About the Author—Dr. Todd Pierce, Locus Technologies

Dr. Pierce manages a team of programmers tasked with development and implementation of Locus’ EIM application, which lets users manage their environmental data in the cloud using Software-as-a-Service technology. Dr. Pierce is also directly responsible for research and development of Locus’ GIS (geographic information systems) and visualization tools for mapping analytical and subsurface data. Dr. Pierce earned his GIS Professional (GISP) certification in 2010.

Top 8 Things to Look For in Sustainability Software

Sustainability is a corporate necessity, and finding the right software to support company-wide sustainability goals and initiatives is imperative to streamlining this time-consuming activity.  This is especially true if you are managing inputs from many facilities/locations or have required or optional reporting requirements.  Not to mention, most corporate annual reports demand a summary of key sustainability initiatives as part of the corporate annual reporting process.

Here are some features to look for when selecting a sustainability software—to make sure your new software will actually help your company track and report its sustainability initiatives more accurately and efficiently.


1. Make sure software is accessible to everyone who needs to input data

 It is very important that data owners/data collectors throughout your facilities can directly enter their own relevant Key Performance Indicator (KPI) and greenhouse gas data—no more searching for data from disparate company groups, or searching through email for spreadsheets or invoices, and no more tracking down the field technician for the field log, or hunting for other assorted documentation.

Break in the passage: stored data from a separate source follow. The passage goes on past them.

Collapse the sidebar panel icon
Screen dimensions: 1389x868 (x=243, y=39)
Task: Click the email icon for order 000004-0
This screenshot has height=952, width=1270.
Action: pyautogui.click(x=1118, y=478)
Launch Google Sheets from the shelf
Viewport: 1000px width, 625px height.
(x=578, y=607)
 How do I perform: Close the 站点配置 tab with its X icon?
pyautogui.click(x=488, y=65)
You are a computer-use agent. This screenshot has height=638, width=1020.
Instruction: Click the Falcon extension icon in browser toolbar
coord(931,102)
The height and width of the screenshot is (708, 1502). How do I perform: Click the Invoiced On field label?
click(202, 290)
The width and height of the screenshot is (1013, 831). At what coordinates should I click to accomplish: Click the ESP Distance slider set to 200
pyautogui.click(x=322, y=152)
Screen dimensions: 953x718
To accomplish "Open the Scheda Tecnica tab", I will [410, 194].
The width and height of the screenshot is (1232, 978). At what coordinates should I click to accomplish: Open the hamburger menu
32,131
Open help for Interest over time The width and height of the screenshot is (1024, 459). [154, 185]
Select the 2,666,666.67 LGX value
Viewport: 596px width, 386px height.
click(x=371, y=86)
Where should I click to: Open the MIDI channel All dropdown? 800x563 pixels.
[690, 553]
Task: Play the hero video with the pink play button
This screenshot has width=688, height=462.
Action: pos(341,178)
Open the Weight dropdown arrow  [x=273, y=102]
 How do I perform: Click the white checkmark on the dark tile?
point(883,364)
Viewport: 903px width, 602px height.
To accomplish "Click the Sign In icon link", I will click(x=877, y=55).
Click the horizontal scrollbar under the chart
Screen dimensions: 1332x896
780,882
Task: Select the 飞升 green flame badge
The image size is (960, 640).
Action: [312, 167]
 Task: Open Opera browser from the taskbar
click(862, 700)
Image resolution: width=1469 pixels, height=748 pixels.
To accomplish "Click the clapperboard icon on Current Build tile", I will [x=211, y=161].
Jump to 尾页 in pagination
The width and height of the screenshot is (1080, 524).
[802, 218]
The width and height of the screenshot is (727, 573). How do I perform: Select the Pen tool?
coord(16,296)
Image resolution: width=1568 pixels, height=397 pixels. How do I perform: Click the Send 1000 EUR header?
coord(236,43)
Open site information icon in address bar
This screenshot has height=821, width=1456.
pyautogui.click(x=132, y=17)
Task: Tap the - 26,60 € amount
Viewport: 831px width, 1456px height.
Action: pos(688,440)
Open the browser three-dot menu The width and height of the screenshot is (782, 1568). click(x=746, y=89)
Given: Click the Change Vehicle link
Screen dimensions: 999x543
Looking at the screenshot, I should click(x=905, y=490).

This is especially important when dealing with company locations in various geographic regions. A well-designed software system can solve this most vexing problem: finding the relevant data.

 Check for the following features in any sustainability software you’re considering:
  • Data stored in one managed location
    All sustainability data should be stored in one place—whether text or numeric, and whether from an automatic data acquisition system, external database, hand-written field logs, or third-party documentation (e.g., air permits).
  • Streamlined reporting from centralized data
    Reporting is streamlined because all input is consolidated in one managed location.
  • Standardized terminology and units
    A centralized system enforces common terminology, units, and values (numbers vs. text) that are so important for final reporting. No one wants to get energy data from 10 different sources, all in different units, formats, and terminologies.
  • Built-in notifications and workflows
    Also, look for built-in reminders, notifications, and escalations to ensure the inputs are completed in a timely manner, and if deadlines are missed, you know exactly what is missing and who to contact.

Multiple data sources

Data can come from multiple sources, and your sustainability software should be able to handle them all—then consolidate this data into a single source of truth.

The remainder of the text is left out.